An Abomination

Paul Begala asked:

“Why does Rudy Giuliani get to be married three times and Newt Gingrich married three times and Rush Limbaugh three times and a gay man never once?”

It’s statements like this one that put the gay marriage debate in perspective. Like chickenhawks who blithely send other people’s sons to war, the spector of hypocritical conservatives making moral decisions for the rest of us would be laughable if it weren’t so real.

To ask whether I support gay marriage is almost to ask whether I support black-latino marriage. Regardless of whether I hold the same ethnic preference, such couples exist and their unions harm no one, so who am I to oppose formal recognition of them? I simply can’t fathom how any thinking person could be troubled by affording equal rights to equally loving (and taxpaying) gay couples.

But therein lies the rub. The so-called “case” against gay marriage is not intellectual, but rather, an emotional, flailing appeal to the innate bigotry of ignorant people. Indeed, the opposing argument is a flailing one that defies both reason and common decency.

Proponents of caution and nuance say that gays brought this upon themselves“because they would not be satisfied with evolutionary change but instead demanded revolutionary preference.” However, gay couples who married in San Francisco are no more culpable than those who demonstrated for voting rights in the 60’s, flouting appeals for “law and order” from lawmakers who sought excuses for delaying what was morally right.
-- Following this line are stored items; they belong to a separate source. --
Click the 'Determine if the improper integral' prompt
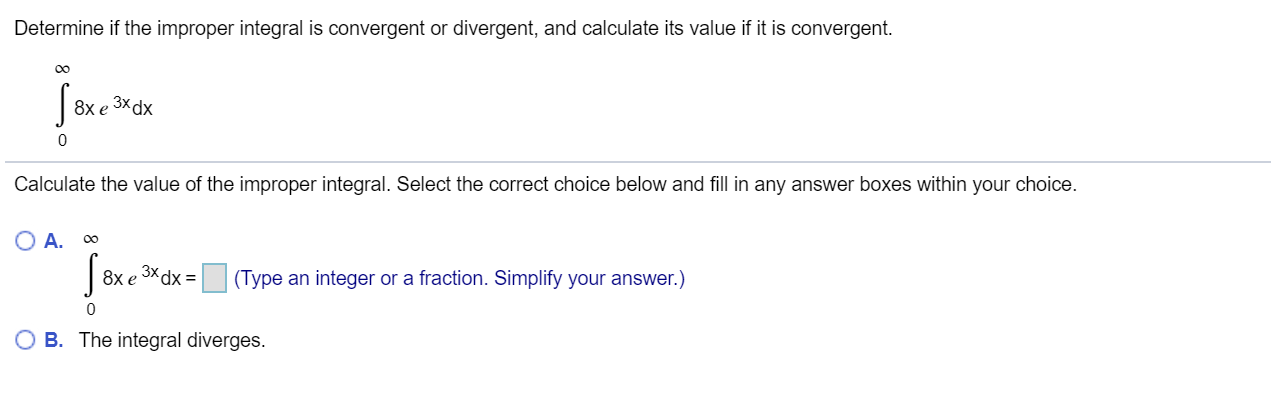Screen dimensions: 1271x412 pyautogui.click(x=453, y=28)
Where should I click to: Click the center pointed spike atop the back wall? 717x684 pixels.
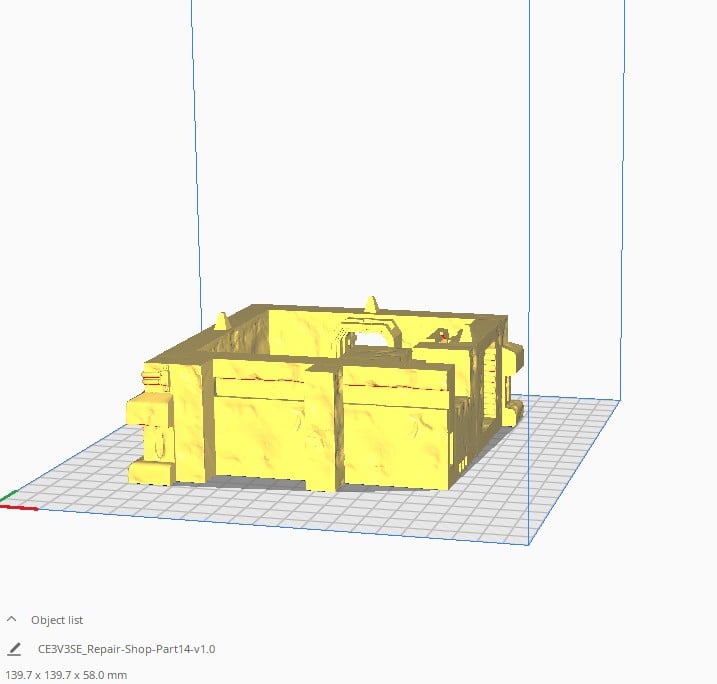pos(371,303)
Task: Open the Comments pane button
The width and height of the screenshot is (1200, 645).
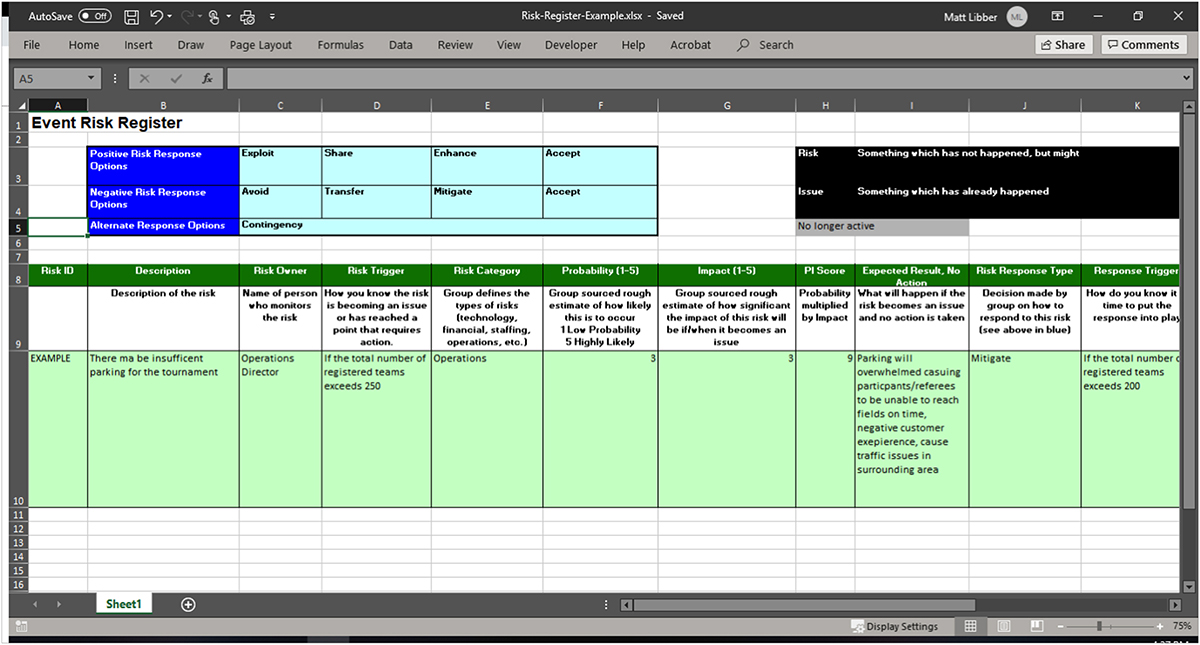Action: click(1143, 45)
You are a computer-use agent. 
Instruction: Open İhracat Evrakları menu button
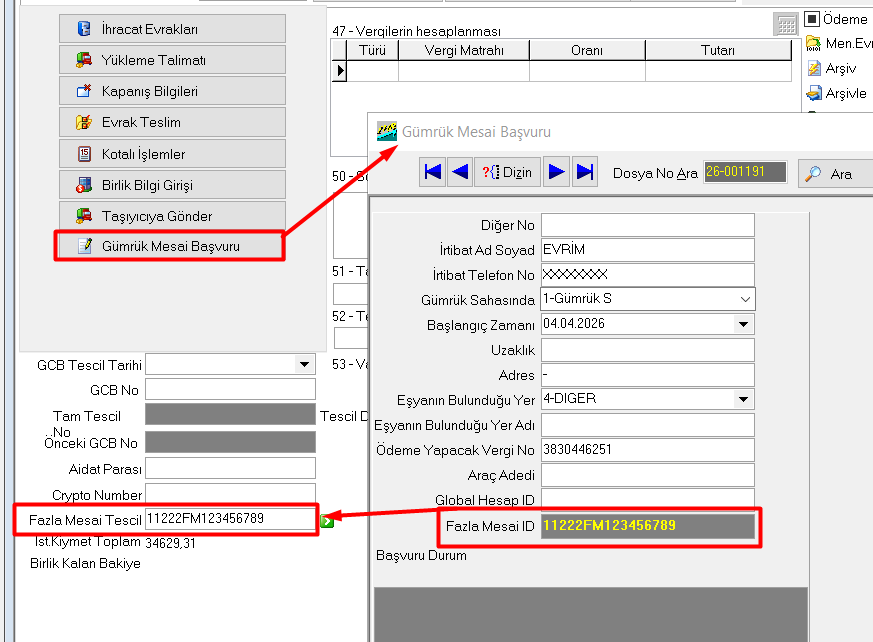[171, 29]
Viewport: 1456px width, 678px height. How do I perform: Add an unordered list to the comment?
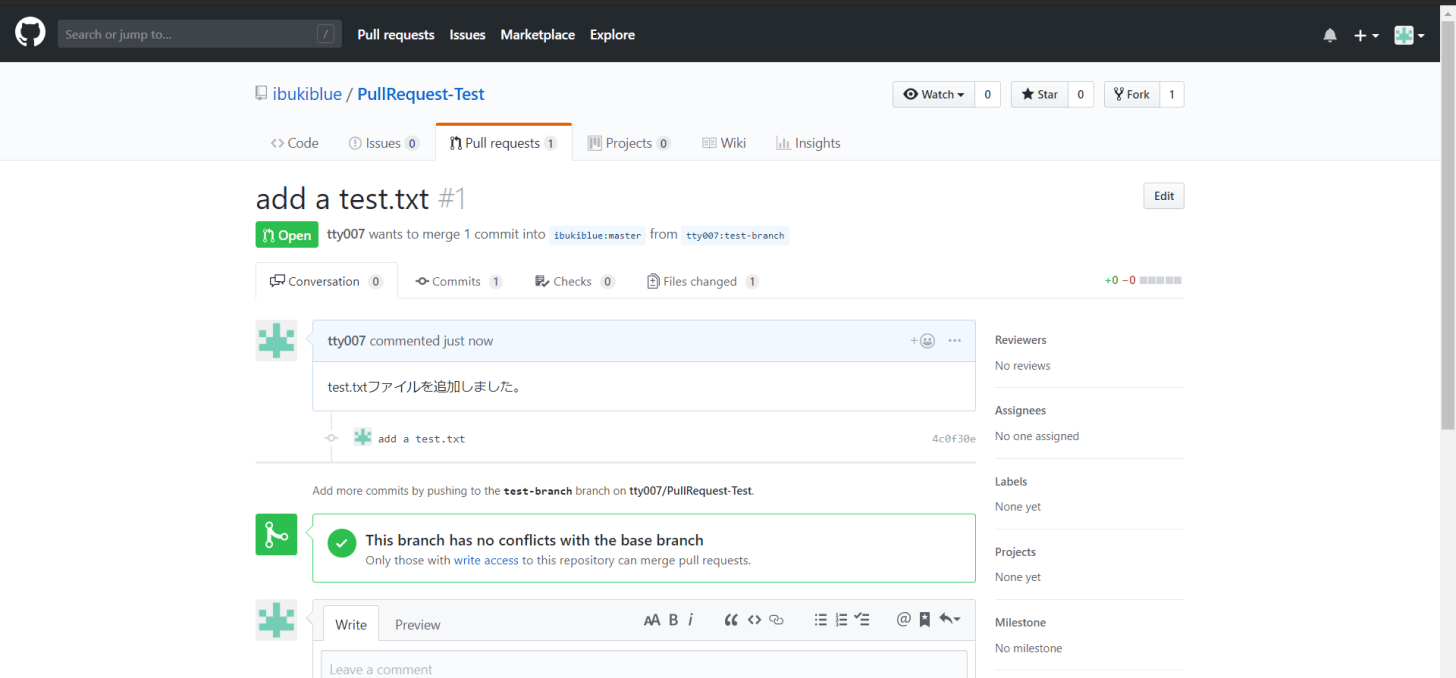[x=820, y=619]
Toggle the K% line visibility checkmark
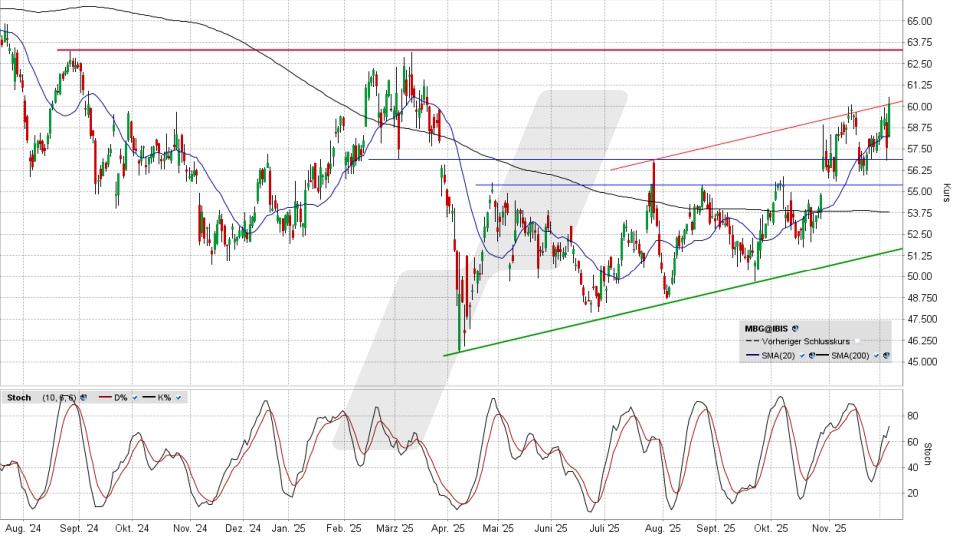This screenshot has width=960, height=540. (179, 397)
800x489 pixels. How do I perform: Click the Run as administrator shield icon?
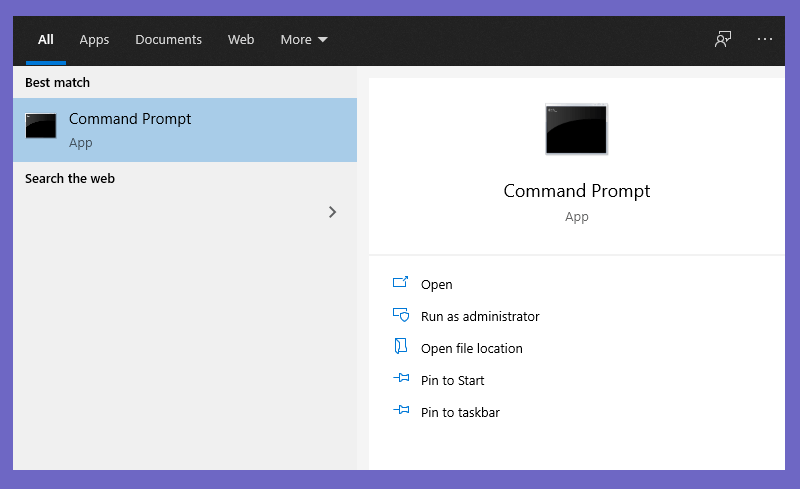[x=401, y=314]

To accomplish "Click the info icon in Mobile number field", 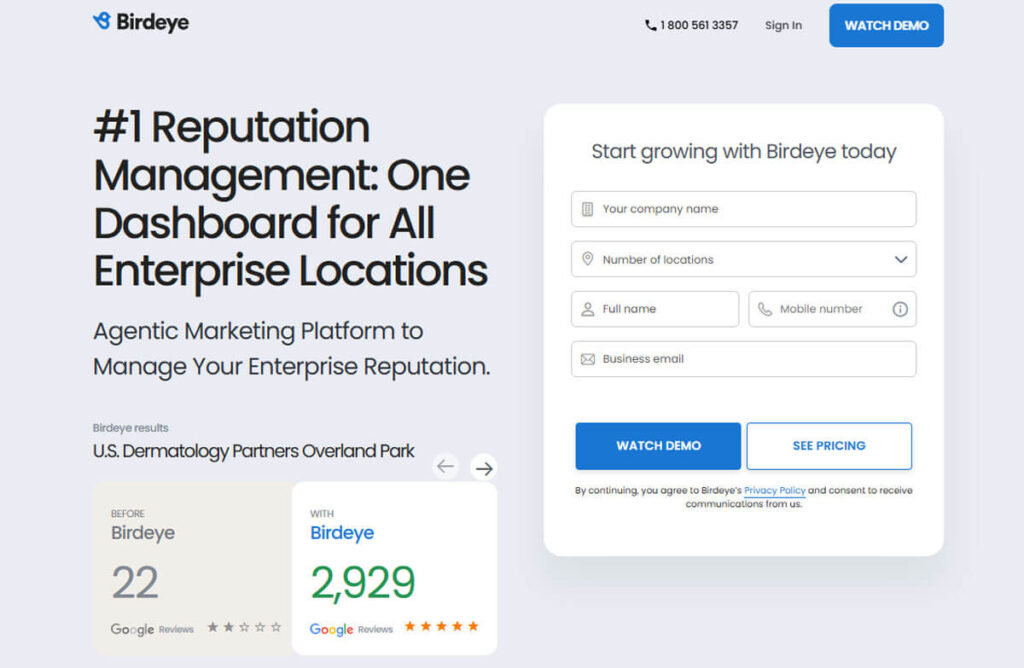I will pyautogui.click(x=900, y=309).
And enough, too, of those who apologetically state that President Bush, in his heart, really didn’t want to do this. He seeks to place language about sexual orientation, of all things, in the Constitution of the United States. How can there be daylight, then, between those who seek to outlaw homosexuality and the president, who is as wedded to these extremists as he is lacking in moral courage?

Today, the storm rages on in full farce. But at the end of the day, after the Constitutional amendment fails and equality is the norm in many states, gay marriage will be seen in much the same light as interracial unions: common sense, a fact of life, and only a lightning rod in the most anachronistic and backward corners of this newly enlightened country.

As one Massachusetts lawmaker said, “Allow people to get married who love each other. See how it works out. And my guess is it will be the biggest nonevent in the history of Massachusetts.” When the storm blows over, the demagogues who opposed gay marriage will be ashamed of themselves. They ought to be now.